**Exercise**
Please reproduce the stretch of the window-coating passage below from "According to the" through "windows’ interior-facing side.", word for word.

**Provided passage**
◆ ◆ ◆ ◆ ◆ ◆ ◆
The researchers simulated how the material would behave in an actual-sized building in cities with cold winters such as New York, Beijing, and Calgary, Alberta, showing it improved energy savings by 2.9% compared to existing alternatives. With over 4 billion sq ft of new windows installed annually in the U.S. alone, the savings can add up.

Abhijit Biswas, a research scientist at Rice University, is the first author on a study published in Advanced Materials detailing a boron nitride-based coating. Courtesy of Rice University/Jorge Vidal.
Abhijit Biswas, a research scientist at Rice University, is the first author on a study published in Advanced Materials detailing a boron nitride-based coating. Courtesy of Rice University/Jorge Vidal.
According to the researchers, the coating’s durability allows it to be placed on the exterior-facing side of the glass — a major advantage over conventional low-emissivity coatings. Emissivity describes a material’s ability to radiate heat as thermal energy; lower values mean less heat escapes through the glass. Traditional low-emissivity coatings are prone to degradation from environmental factors like humidity and temperature fluctuations, which requires them to be placed on windows’ interior-facing side.
◆ ◆ ◆ ◆ ◆ ◆ ◆
**Items**
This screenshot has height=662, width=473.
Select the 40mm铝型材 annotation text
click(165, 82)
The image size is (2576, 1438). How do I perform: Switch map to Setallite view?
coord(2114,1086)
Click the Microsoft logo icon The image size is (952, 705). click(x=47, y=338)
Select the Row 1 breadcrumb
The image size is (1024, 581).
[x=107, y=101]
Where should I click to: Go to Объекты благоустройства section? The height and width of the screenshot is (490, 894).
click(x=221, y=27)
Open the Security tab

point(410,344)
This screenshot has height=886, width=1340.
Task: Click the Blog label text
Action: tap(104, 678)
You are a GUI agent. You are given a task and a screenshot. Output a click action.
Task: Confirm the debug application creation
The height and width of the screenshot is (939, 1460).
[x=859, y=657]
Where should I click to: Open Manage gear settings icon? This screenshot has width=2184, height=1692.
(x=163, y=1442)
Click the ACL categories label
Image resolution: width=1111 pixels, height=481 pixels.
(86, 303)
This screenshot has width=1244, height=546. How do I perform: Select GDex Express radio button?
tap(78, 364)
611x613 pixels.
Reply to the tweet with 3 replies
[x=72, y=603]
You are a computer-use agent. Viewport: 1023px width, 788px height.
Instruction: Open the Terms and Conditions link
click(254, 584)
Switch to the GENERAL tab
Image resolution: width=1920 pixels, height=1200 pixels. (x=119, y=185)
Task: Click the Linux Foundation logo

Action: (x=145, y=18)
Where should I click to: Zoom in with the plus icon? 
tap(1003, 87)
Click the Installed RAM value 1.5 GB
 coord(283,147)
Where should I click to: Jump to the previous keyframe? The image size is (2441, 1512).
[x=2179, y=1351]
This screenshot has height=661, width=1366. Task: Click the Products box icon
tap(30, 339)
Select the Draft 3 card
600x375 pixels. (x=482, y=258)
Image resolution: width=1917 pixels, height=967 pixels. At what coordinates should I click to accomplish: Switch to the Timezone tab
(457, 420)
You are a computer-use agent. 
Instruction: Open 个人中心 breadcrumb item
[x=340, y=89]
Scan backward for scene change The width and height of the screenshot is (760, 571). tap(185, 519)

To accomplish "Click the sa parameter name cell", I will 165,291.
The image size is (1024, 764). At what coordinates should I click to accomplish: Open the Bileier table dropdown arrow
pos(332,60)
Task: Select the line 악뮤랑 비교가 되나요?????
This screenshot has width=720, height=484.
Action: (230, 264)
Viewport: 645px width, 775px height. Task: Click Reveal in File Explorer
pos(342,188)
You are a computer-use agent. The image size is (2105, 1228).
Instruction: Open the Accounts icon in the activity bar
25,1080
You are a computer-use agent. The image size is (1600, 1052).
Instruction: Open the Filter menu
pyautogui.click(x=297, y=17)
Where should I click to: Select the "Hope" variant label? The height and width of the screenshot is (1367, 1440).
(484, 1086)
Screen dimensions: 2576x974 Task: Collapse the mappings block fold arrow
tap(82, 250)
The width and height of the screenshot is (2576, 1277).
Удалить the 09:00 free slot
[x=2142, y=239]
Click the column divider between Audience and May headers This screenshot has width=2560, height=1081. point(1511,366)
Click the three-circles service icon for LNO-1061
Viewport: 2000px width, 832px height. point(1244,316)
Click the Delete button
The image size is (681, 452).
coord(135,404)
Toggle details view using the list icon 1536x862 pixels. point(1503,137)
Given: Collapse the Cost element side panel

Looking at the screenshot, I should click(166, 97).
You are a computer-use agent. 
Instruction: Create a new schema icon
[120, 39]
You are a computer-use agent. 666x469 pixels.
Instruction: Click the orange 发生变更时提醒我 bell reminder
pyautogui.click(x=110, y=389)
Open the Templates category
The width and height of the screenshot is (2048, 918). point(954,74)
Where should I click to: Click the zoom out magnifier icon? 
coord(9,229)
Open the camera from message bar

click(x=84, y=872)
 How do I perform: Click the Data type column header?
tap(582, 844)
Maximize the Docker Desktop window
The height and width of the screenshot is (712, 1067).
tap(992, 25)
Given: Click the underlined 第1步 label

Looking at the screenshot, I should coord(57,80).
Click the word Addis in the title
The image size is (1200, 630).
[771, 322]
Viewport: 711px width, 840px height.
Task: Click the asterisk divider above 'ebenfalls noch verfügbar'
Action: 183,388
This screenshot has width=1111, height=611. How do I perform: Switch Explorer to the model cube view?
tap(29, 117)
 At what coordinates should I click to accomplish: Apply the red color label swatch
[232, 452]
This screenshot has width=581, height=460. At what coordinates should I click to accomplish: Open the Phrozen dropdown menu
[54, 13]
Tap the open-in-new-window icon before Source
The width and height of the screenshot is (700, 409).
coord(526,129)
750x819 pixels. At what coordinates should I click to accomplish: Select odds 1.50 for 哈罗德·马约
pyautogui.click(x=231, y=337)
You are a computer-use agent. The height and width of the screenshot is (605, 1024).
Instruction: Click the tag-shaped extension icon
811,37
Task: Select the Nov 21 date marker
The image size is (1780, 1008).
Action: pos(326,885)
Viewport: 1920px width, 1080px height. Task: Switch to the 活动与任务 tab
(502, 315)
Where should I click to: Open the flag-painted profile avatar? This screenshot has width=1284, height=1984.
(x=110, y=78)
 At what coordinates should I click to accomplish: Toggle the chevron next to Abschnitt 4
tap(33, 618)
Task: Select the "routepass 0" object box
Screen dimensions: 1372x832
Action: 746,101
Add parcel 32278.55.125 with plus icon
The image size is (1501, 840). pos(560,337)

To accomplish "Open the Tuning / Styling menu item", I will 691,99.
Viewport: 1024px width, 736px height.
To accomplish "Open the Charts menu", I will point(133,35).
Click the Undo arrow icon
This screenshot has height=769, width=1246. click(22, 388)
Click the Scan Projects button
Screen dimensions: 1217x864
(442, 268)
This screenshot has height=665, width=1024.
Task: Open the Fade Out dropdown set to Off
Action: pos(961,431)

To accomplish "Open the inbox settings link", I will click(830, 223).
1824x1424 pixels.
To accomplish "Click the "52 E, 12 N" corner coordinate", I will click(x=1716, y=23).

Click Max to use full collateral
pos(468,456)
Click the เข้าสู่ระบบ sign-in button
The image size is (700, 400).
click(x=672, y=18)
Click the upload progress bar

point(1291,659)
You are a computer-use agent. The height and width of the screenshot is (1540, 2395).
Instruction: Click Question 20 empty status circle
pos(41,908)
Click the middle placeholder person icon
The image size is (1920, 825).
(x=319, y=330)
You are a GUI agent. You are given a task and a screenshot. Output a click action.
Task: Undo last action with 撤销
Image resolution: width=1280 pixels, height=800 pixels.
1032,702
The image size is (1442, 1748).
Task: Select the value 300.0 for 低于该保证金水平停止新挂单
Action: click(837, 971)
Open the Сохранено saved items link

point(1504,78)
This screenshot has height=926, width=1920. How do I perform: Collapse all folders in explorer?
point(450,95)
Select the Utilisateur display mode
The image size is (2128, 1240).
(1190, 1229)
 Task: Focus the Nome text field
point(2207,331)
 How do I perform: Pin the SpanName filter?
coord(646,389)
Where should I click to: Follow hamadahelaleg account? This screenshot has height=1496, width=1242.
◆ ◆ ◆ ◆ ◆ ◆ ◆
**Task solution**
According to the researchers, the coating’s durability allows it to be placed on the exterior-facing side of the glass — a major advantage over conventional low-emissivity coatings. Emissivity describes a material’s ability to radiate heat as thermal energy; lower values mean less heat escapes through the glass. Traditional low-emissivity coatings are prone to degradation from environmental factors like humidity and temperature fluctuations, which requires them to be placed on windows’ interior-facing side.